» **PAGE TEXT**
━━━━━━━━━━━━━━━━━━━━

Fred Kaplan is the national security columnist for Slate and author of four other bestselling books examining some of the nation’s most significant strategic issues. His book, The Wizards of Armageddon, captures the dynamics in the early nuclear age including the critical to understand story of the small group of men who devised plans and shaped policies on how to use the Bomb. It is a critical foundation in the canon of knowledge around this important chapter in national security affairs.
With his new book, Dark Territory: The Secret History of Cyber War, Kaplan dives into a topic which could end up being just as transformational to national security affairs as the nuclear age was. The book opens fast and builds from there, providing insights from research that even professionals directly involved in cyber operations will not have gleaned. Famed author John le Carre described it this way: “A book that grips, informs, and alarms, finely researched and lucidly related“. I have to agree.

━━━━━━━━━━━━━━━━━━━━

» **RECORDS**
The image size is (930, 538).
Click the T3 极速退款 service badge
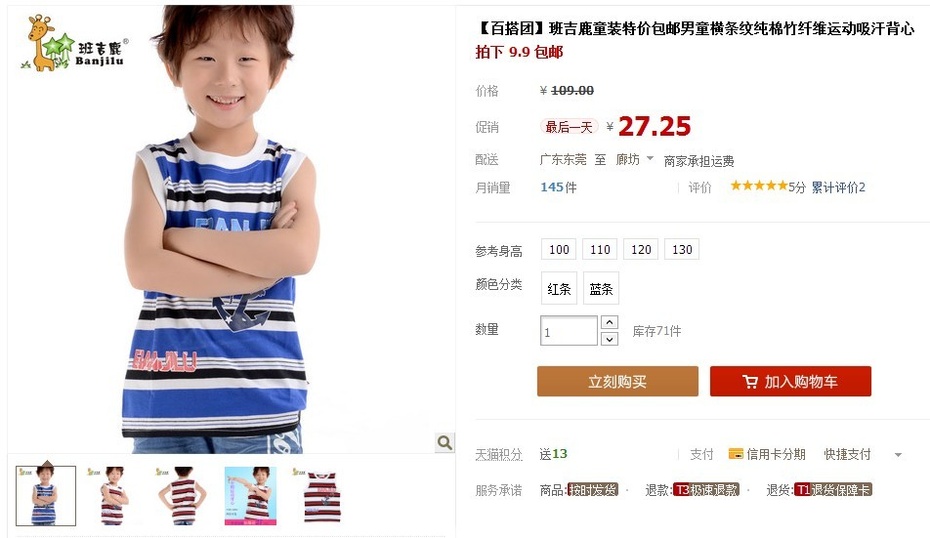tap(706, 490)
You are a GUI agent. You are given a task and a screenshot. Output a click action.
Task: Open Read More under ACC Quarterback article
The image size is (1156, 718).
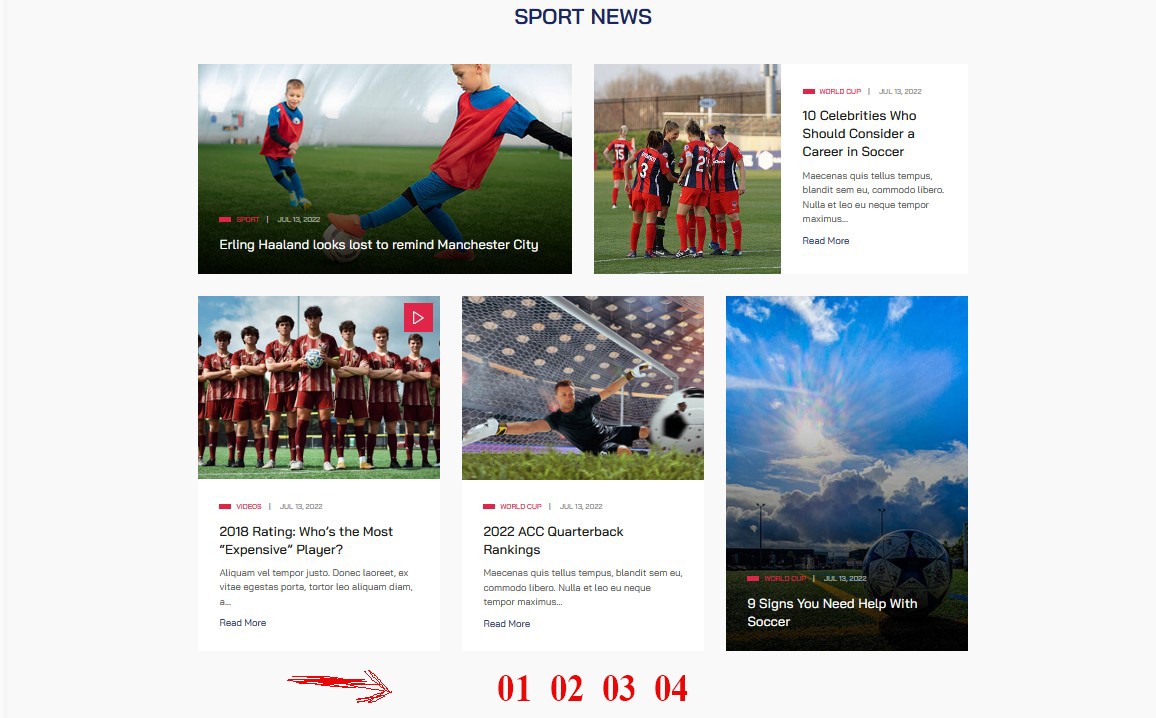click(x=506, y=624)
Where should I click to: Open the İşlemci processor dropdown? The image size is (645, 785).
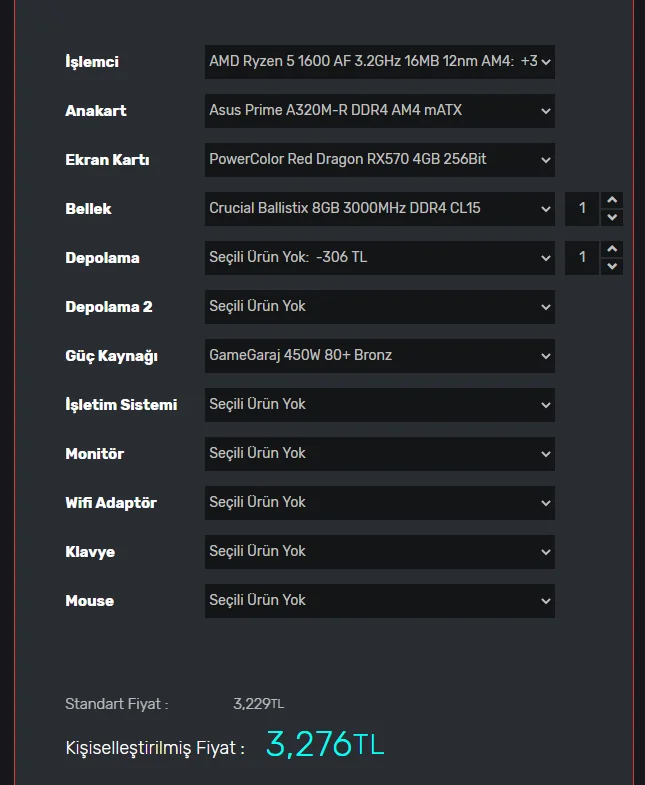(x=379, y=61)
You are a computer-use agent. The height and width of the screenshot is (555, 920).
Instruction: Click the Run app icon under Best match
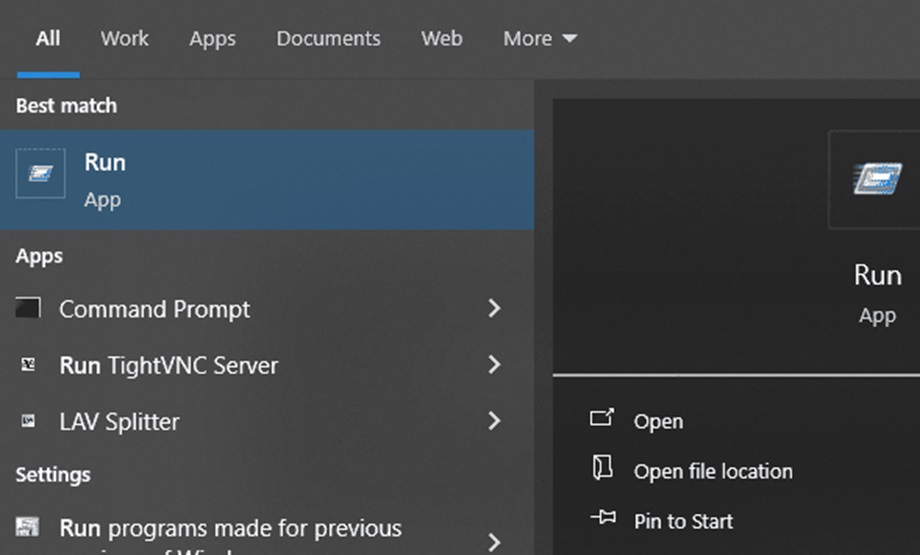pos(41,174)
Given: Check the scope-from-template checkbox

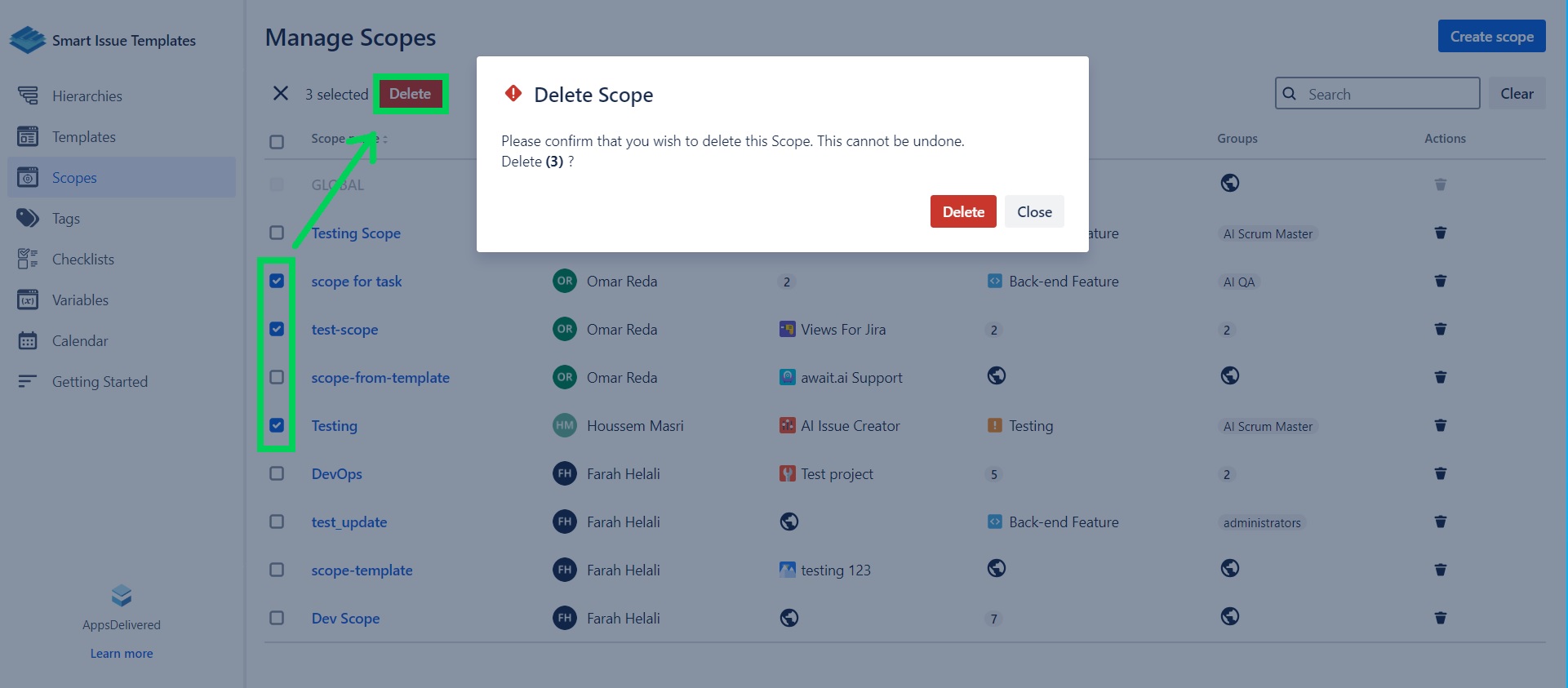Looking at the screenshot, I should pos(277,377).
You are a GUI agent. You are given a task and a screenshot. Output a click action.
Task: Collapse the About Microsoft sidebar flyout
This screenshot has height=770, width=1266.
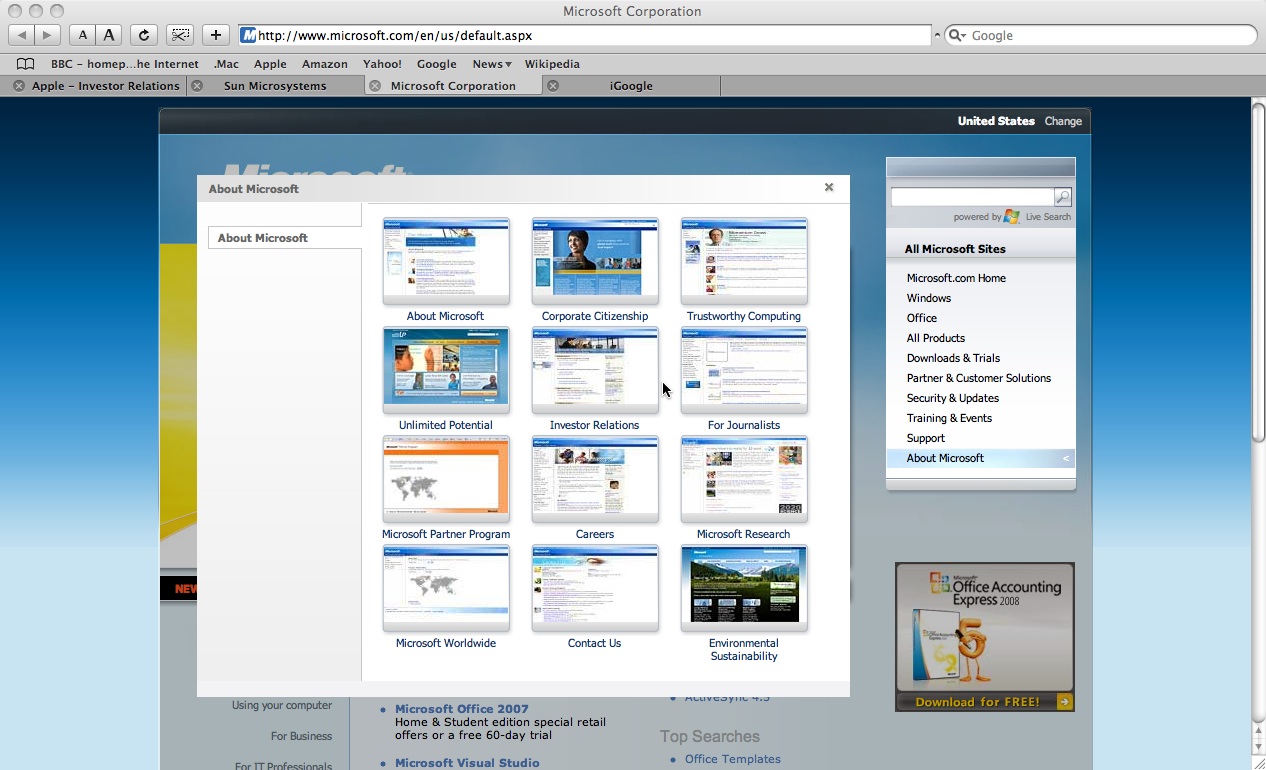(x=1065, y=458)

━━━━━━━━━━━━━━━━━━━━

» **GIVEN INSTRUCTION**
In the review of Fred Kaplan's Dark Territory above, what publication is Kaplan named as the national security columnist for?

» **RESULT**
Slate